Je découvre les joies du camouflage.
Photo: Thomas Meier

Pas de toilettes

Nous poursuivons notre route vers Müntschemier (BE), à la frontière avec le canton de Fribourg. Nous nous installons dans la grange d'une ferme pour un exercice nocturne. Objectif: observer un pont sans se faire repérer. «Vous avez besoin d'aide pour porter votre sac, soldat Ita?», me demande Joelle Känzig. «Non, ça va», réponds-je en le mettant sur mon dos. L'Argovienne sourit: «C'était la bonne réponse.»

Les heures défilent rapidement. Après l'installation du poste d'observation et du camp de nuit, le repas du soir est servi. La nourriture, toute prête, n'a pas beaucoup de goût. Mais elle fait le travail, comme l'on dit. Il est déjà l'heure d'aller dormir. Je m'allonge dans mon sac de couchage avec une seule pensée: il n'y a pas de toilettes, ici. Je dois donc tenir bon.

Le début effréné de la journée du lendemain ne me fait même pas repenser une seule fois à ces histoires de toilettes. Et les hommes ont beau être en surnombre, la différence entre eux et nous ne se fait pas du tout sentir. Pas le temps de pavoiser pour autant. Le rugissement d'un gradé me ramène à la réalité. «Qu'est-ce que c'est que cette salade de câbles?», demande-t-il en regardant dans la remorque où est rangé le poste démonté un peu plus tôt.

Un bilan très positif

Il faut se dépêcher de tout recommencer correctement, pour que nous puissions rentrer à Thoune. Là, c'est un Eagle qui m'attend. Une sorte de char d'assaut. Nous roulons par monts et par vaux, traversons des immenses flaques. L'eau gicle face à la puissance du véhicule. Joelle Känzig rayonne de bonheur et je dois bien avouer que j'y prends aussi un plaisir non dissimulé.

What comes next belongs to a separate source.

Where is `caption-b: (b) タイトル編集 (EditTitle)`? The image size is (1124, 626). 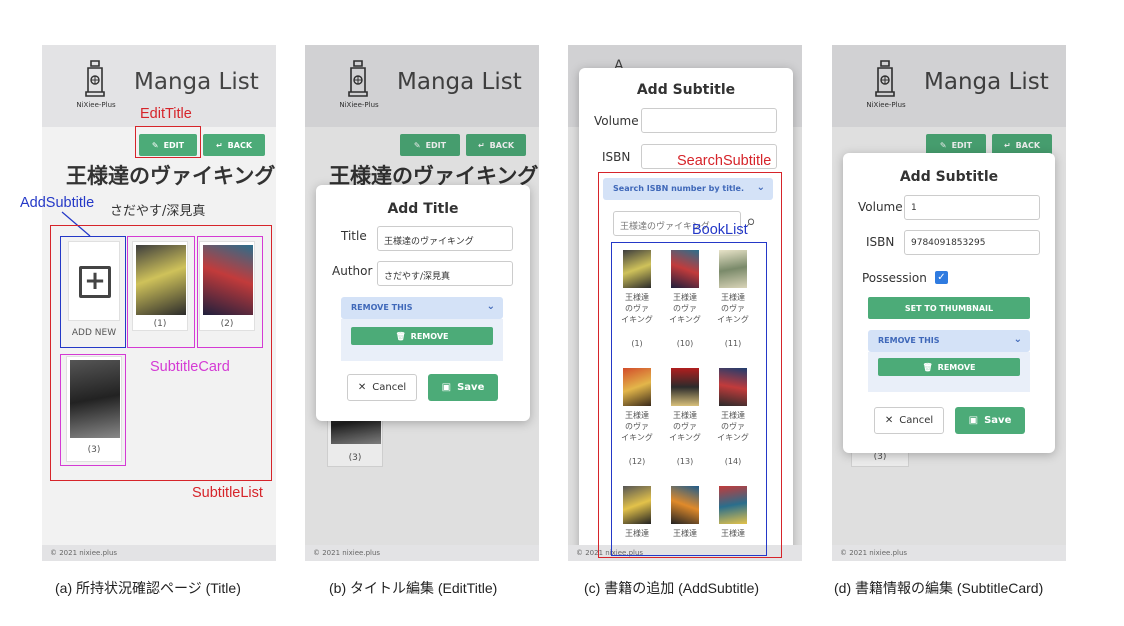 caption-b: (b) タイトル編集 (EditTitle) is located at coordinates (414, 588).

Notre Eagle est vraiment tout terrain.
Photo: Thomas Meier

De retour à la caserne, c'est déjà la fin de mon expérience militaire. Mon uniforme retrouve l'arsenal, et je peux enfiler mon jean. Si je me réjouis de retrouver un vrai lit et une douche chaude, j'ai été agréablement surprise par cette aventure. Et la simplicité avec laquelle les femmes et les hommes ont collaboré, tout au long de cette expérience.

Avec ce qui se passe en Ukraine, l'exercice de nuit était d'une terrifiante actualité.